Kitchen Cabinet Staining Tips To Use in St. Louis, MO
In getting your kitchen to look nicer, you may think about your cabinets and what you can do to get them to look nicer — if it’s been a while since it has had a stain touch-up or if they are new and unstained, it could be nice to stain them.
The act of staining your cabinets can be a bit tricky, but with a bit of help and the right tips your kitchen cabinets can look much nicer – making an overall better kitchen.
Let’s have a look at some kitchen cabinet staining tips to use for a better looking set of kitchen cabinets.
1. A Paint Sprayer May Apply The Stain Well
There are many ways that you’re going to be able to apply stain to your kitchen cabinets, but you may find that making use of a paint sprayer to be one of the more effective methods.
Making use of a paint sprayer gets the stain to be appropriately applied to the surfaces being stained, but there are some caveats to be understood when using it.
If you do not wipe the excess stain from the cabinets, you will likely find blotching on your cabinets, which is certainly less than a pleasant look.
2. Choose The Right Color
Out of everyone involved in your kitchen cabinet, you’re more than likely the best person to know what color is going to be used for your cabinets.
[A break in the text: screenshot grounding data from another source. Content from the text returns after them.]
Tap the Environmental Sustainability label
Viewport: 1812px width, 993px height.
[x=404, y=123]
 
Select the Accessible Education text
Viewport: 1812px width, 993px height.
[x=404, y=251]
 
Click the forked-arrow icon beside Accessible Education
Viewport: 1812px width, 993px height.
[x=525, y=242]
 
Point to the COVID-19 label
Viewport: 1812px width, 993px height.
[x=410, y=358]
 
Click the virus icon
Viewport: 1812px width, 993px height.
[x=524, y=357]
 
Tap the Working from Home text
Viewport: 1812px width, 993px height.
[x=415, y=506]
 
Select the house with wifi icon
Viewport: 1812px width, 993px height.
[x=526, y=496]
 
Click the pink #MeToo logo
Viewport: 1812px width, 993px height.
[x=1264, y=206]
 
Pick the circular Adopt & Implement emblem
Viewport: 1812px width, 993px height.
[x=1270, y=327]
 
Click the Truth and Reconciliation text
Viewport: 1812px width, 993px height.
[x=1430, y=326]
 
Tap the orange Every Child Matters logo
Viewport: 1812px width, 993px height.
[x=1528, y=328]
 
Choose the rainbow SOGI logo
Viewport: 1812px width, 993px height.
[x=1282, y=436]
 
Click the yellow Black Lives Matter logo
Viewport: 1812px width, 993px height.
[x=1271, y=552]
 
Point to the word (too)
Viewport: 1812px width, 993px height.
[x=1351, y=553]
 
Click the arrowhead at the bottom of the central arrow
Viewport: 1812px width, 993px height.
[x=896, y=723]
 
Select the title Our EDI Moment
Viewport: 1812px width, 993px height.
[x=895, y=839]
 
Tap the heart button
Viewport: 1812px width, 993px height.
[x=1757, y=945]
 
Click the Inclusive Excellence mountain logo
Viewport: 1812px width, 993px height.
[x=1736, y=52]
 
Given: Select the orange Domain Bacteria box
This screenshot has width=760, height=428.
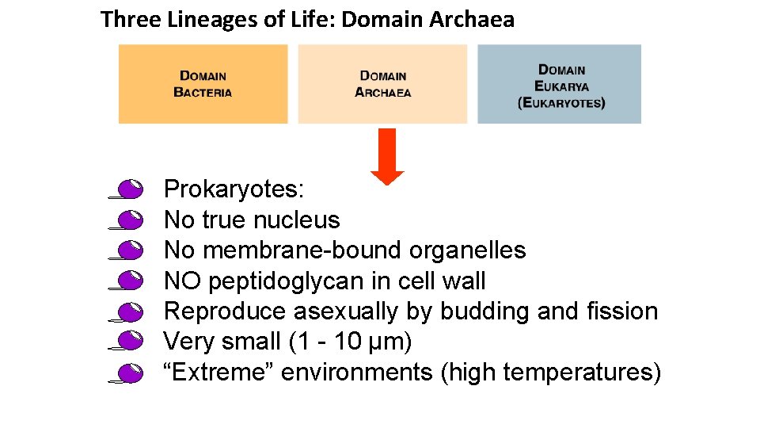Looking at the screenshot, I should point(203,84).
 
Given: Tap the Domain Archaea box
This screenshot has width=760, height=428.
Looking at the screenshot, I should point(383,84).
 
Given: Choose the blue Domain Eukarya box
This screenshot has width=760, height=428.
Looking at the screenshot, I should point(560,84).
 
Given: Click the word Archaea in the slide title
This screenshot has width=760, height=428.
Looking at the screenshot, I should point(472,20).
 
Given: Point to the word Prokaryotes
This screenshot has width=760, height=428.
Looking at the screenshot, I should point(234,189).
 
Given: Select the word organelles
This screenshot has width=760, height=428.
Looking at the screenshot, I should point(467,250).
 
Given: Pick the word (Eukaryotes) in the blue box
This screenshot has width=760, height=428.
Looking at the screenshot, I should point(560,103).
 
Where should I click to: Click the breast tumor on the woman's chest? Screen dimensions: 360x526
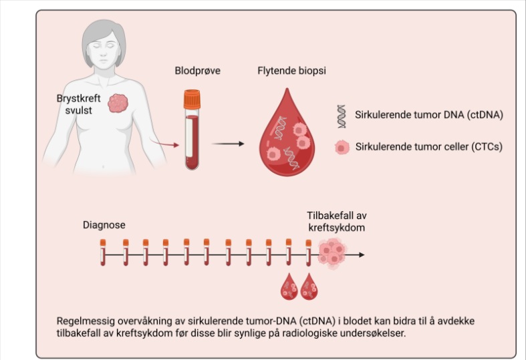coord(118,102)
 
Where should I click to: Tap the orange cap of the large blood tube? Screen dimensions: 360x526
coord(192,100)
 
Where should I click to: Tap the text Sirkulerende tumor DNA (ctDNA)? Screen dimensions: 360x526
coord(430,115)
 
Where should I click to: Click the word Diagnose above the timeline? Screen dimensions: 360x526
coord(104,225)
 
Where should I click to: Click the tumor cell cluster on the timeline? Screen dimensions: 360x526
coord(332,254)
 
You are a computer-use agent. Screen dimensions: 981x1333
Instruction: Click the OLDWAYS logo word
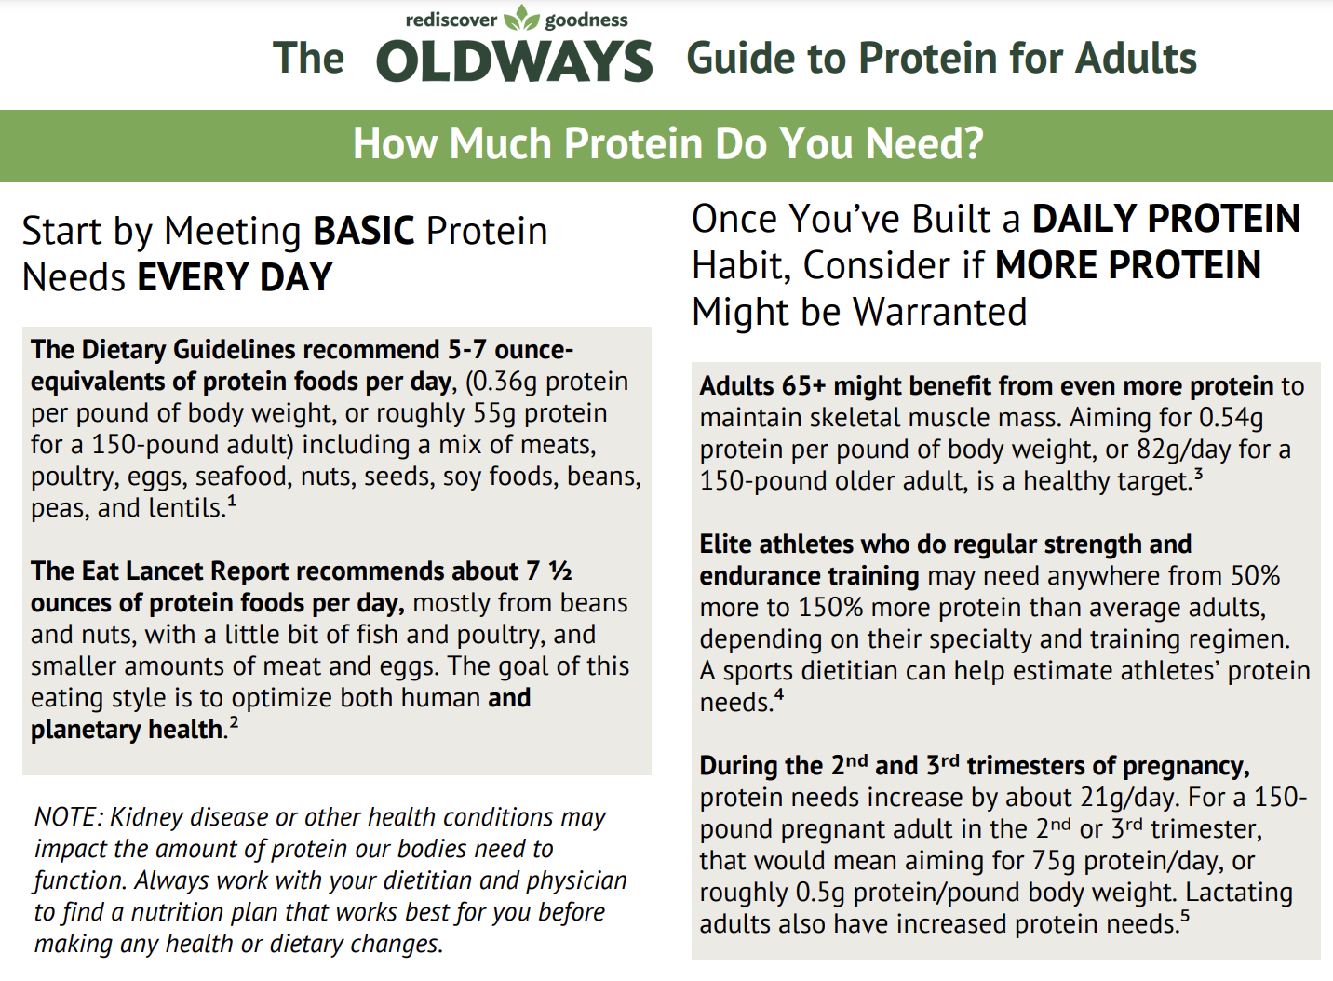(x=514, y=61)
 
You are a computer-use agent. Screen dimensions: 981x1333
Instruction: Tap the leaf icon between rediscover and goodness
(x=521, y=19)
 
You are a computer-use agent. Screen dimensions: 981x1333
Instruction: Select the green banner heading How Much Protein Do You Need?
(x=667, y=144)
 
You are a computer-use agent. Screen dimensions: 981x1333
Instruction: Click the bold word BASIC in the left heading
(x=363, y=231)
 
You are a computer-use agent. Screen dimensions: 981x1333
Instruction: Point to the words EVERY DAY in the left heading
(x=235, y=277)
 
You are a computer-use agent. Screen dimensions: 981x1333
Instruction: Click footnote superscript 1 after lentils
(x=232, y=503)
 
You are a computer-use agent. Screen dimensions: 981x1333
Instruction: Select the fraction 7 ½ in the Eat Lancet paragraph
(x=549, y=571)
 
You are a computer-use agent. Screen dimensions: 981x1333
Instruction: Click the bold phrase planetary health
(x=128, y=730)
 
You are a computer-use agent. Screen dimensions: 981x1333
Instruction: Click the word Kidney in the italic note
(x=142, y=817)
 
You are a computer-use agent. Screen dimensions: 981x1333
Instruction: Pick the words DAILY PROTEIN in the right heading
(x=1165, y=220)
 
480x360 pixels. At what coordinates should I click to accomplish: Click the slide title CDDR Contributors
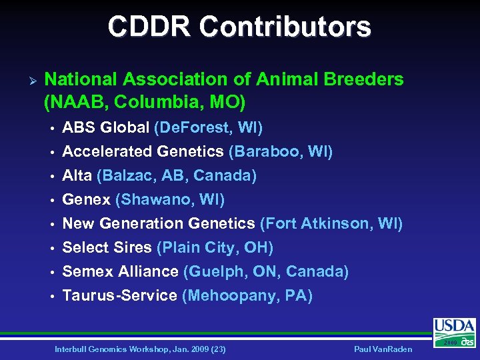pos(240,27)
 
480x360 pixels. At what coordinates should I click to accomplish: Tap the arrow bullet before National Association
pos(27,80)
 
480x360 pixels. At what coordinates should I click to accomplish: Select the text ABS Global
pos(106,127)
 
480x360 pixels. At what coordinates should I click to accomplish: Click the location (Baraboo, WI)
pos(281,151)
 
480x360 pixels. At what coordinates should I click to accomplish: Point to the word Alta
pos(77,175)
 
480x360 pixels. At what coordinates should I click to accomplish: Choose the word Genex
pos(87,199)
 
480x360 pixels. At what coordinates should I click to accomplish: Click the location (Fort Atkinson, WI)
pos(331,223)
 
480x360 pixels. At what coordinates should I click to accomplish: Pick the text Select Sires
pos(107,247)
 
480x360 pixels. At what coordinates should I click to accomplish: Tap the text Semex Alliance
pos(120,271)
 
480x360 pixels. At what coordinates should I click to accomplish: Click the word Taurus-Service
pos(119,295)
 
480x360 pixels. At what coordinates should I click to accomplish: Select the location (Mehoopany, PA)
pos(247,295)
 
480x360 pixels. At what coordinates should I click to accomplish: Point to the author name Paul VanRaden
pos(384,349)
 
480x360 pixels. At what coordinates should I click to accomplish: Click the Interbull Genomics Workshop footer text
pos(140,349)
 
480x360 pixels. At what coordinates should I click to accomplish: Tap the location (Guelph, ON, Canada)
pos(266,271)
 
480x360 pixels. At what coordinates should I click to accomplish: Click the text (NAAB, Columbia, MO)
pos(145,103)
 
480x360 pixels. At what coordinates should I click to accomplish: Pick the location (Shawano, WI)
pos(170,199)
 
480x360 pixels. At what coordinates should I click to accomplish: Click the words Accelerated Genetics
pos(143,151)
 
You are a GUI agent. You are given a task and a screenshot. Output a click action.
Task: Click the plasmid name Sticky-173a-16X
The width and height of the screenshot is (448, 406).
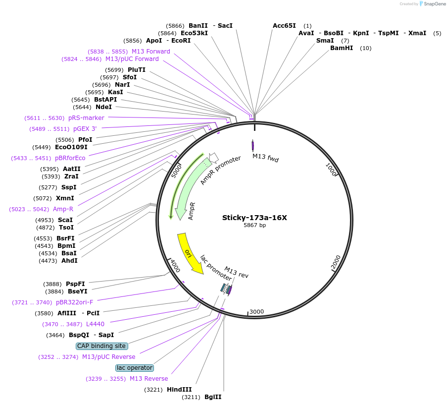coord(254,218)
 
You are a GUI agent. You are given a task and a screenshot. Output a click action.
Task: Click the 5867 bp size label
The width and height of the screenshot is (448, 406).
coord(254,226)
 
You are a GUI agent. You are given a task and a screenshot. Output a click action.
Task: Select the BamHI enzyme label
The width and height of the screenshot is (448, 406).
coord(342,48)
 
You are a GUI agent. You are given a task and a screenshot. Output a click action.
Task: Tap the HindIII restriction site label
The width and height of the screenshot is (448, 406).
coord(179,390)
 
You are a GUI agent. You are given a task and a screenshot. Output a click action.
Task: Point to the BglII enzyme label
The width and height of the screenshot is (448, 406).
coord(213,397)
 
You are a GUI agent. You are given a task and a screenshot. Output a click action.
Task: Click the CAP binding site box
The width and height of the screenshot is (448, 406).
coord(101,346)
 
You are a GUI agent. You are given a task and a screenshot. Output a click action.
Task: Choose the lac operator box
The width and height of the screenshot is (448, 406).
coord(134,368)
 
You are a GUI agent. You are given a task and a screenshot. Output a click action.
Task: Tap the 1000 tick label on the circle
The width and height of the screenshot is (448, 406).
coord(331,169)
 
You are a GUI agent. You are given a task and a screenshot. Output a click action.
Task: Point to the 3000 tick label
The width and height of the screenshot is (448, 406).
coord(256,312)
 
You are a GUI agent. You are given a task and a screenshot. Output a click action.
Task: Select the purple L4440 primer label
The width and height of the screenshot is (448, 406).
coord(95,324)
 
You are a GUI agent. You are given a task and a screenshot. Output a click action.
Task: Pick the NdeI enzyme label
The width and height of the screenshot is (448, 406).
coord(103,107)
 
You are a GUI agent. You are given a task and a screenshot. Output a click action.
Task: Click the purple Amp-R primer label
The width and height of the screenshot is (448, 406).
coord(63,209)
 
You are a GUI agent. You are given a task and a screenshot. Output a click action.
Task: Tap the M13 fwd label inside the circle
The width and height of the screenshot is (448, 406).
coord(265,158)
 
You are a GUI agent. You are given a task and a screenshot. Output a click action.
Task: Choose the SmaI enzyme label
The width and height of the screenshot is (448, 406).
coord(325,41)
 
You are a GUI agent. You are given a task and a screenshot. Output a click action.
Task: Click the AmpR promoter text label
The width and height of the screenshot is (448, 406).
coord(220,170)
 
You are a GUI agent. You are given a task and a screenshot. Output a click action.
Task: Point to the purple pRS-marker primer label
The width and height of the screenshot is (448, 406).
coord(86,118)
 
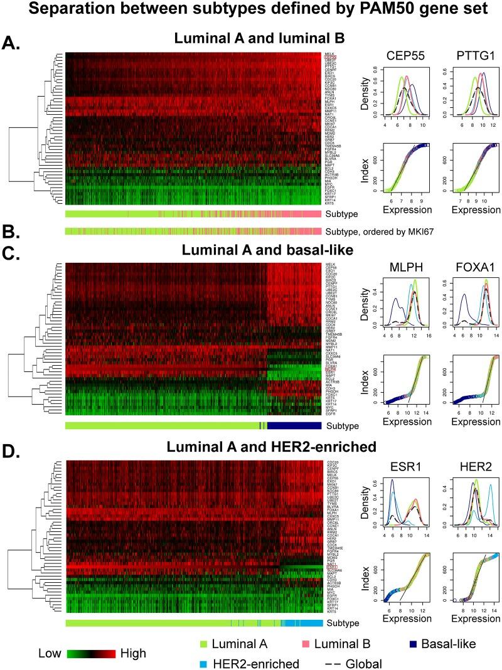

There are a number of ways you can check how a color is going to look on your cabinets, but not all of them are going to be equally good.
Going off of printed cards, for example, might give you a good idea of how the color will look on your cabinets, but it can only go so far.
If you can get some samples of the stain, you can apply a little of each sample to the cabinets (the stain can be removed when it becomes necessary) and then see how the stain will really look on your cabinets.
3. Going Darker Is Easier
When you have stained kitchen cabinets, you should know that it’s a lot easier to go darker in color than to try to go lighter.
To go darker, it’s just a matter of finding the right darker stain and then applying it to the cabinets appropriately until it matches how you want the cabinets to look.
Going lighter, on the other hand, entails entirely removing the stain that is already on the cabinets and then preparing to stain them as if they are newly made cabinets.
Though this route is a lot more time-consuming, you will ultimately be able to get a stain color that is closer to what you have in mind than trying to apply stain over the existing stain.
4. Stirred Stain Is Better
At the beginning of your staining day, you are always going to want to make sure to thoroughly stir the can of stain that you are going to be applying to the cabinets.
Over time, the contents of the can will settle and so the best way to make sure that the stain is consistent is to stir it – and not to shake it as you might imagine.
Though a good machine can shake a can and get you a stain that is well distributed if you attempt to do it yourself you will have results that are not nearly as good and could possibly get you bubbles in the stain and end up in the stainwork of the cabinets.
The best thing to do is to carefully stir the stain so you can properly apply it to your cabinets.